Nigeria Looks for Oil on Boko Haram’s Home Turf—and Pays the Price

Nigeria Looks for Oil on Boko Haram’s Home Turf—and Pays the Price
People stand behind burned-out cars after a suicide bombing in Maiduguri, northeastern Nigeria, Feb. 17, 2017 (AP photo by Hamza Suleiman).

Editor’s Note: Every Friday, WPR Associate Editor Robbie Corey-Boulet curates the top news and analysis from and about the African continent.

Last week, AFP reported on Nigeria’s search for oil in the country’s northeast, the home base of the Boko Haram insurgency. The Nigerian National Petroleum Corporation described the effort, which is being aided by Chinese technical expertise, as a priority for the country. But analysts warned of the security implications, noting that any discoveries could create potential new targets for an insurgency that is still very much active.

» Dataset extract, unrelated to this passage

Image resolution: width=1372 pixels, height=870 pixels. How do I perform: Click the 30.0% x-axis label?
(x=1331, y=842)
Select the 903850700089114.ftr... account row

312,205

Those warnings are looking prescient today. Bloomberg reported Thursday that Boko Haram militants killed 48 people, including 18 soldiers and five geologists, in an attack on an exploration team. The incident again leaves the government exposed to criticism that it has overstated security gains in the region. As Alex Thurston wrote for WPR in March, Boko Haram’s slow decline “has been uneven and frequently punctuated by shocking attacks.”